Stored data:

* * * *

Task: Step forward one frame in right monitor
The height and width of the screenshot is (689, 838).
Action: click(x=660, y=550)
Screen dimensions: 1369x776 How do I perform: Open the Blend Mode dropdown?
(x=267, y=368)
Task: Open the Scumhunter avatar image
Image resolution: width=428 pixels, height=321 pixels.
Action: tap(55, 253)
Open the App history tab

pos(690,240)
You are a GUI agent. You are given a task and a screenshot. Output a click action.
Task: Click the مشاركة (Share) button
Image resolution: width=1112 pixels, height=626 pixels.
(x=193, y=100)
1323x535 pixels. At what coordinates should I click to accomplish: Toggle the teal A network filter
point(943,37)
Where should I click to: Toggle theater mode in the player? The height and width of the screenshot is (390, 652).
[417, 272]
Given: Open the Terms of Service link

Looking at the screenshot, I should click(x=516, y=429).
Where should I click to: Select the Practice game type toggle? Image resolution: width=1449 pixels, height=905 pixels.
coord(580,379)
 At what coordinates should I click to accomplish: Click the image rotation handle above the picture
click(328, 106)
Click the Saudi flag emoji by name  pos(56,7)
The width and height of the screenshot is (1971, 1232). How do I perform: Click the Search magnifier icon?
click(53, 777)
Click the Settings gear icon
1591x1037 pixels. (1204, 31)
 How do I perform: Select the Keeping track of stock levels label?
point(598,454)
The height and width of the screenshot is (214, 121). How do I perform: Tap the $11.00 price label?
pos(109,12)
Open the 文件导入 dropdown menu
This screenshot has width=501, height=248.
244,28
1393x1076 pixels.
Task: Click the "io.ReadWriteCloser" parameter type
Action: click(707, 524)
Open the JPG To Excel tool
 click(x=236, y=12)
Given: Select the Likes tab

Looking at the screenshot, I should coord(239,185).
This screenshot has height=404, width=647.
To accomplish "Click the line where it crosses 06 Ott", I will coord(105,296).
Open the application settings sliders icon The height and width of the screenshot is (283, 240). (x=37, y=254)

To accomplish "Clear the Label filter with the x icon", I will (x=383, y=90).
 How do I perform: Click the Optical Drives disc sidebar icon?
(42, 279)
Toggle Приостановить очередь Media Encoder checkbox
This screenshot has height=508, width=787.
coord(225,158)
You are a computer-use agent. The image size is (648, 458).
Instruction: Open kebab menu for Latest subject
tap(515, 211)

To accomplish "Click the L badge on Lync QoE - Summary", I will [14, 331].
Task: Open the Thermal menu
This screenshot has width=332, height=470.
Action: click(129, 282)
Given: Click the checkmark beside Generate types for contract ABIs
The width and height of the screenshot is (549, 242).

* * * *

-- Your task --
Please copy every line of the data that carries the string "agent".

-- Final answer --
You are a GUI agent. You are given a task and a screenshot. Output a click action.
You are a computer-use agent. The image size is (648, 458).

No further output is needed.